:: PAGE EXTRACT ::
This experiment to measure trust is based on the investment game introduced by Berg et al. (1995), a one-shot game for two players or movers who anonymously interact with each other. The first mover receives an endowment of 10 points and can transfer zero to ten points to the second mover. Every point that is transferred is doubled by the experimenters. The second mover is also given an endowment of ten points. After receiving points from the first mover, he/she decides on how much of the endowment to transfer back to the first mover (zero to ten points). As with the first mover's transfer, the back-transfer by the second mover is doubled by the experimenters. After the second mover's decision, the game ends and the subjects are paid their income in euros (one point equals one euro) by check sent a few days later.

A fundamental component of the game is that the participants actually receive money in accordance with the fixed payout function, i.e., all the decisions always have monetary consequences. This version of the game was developed by Fehr, Fischbacher, Schupp, von Rosenbladt & Wagner (2002).

The combination of representative survey and behavioral experiment was used in the SOEP main surveys in 2003, 2004, and 2005, with only minor modifications. Of the 1,432 original participants in 2003, 1,202 also took part in the experiment in 2004 and 2005.
:::
:: INFORMATION SUPPLIED ::
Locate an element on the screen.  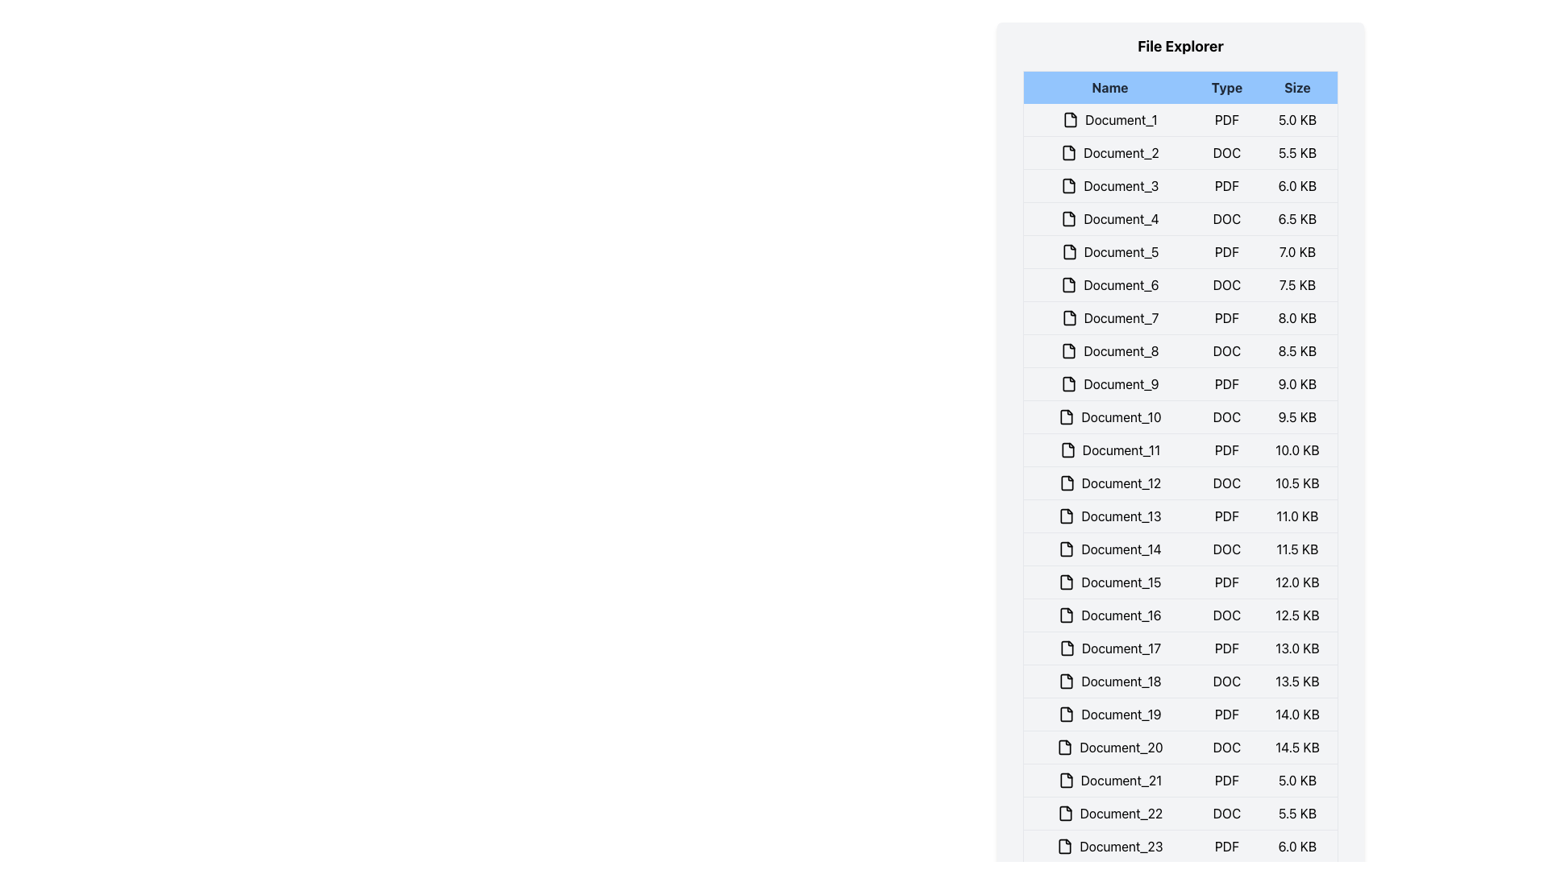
:::
- **WHAT TO DO**:
(a) Answer these from the trust experiment text:
(i) How many points does the first mover receive as an endowment?
(ii) Who developed this version of the game?
(iii) Of the 1,432 original participants in 2003, how many also took part in the experiment in 2004 and 2005?
(b) Copy the trust experiment text starting at "A fundamental component" and ending at "Rosenbladt & Wagner (2002).", renaming "participants" to "players".

- **SOLUTIONS IN ORDER**:
(a)
(i) 10 points
(ii) Fehr, Fischbacher, Schupp, von Rosenbladt & Wagner (2002)
(iii) 1,202

(b)
A fundamental component of the game is that the players actually receive money in accordance with the fixed payout function, i.e., all the decisions always have monetary consequences. This version of the game was developed by Fehr, Fischbacher, Schupp, von Rosenbladt & Wagner (2002).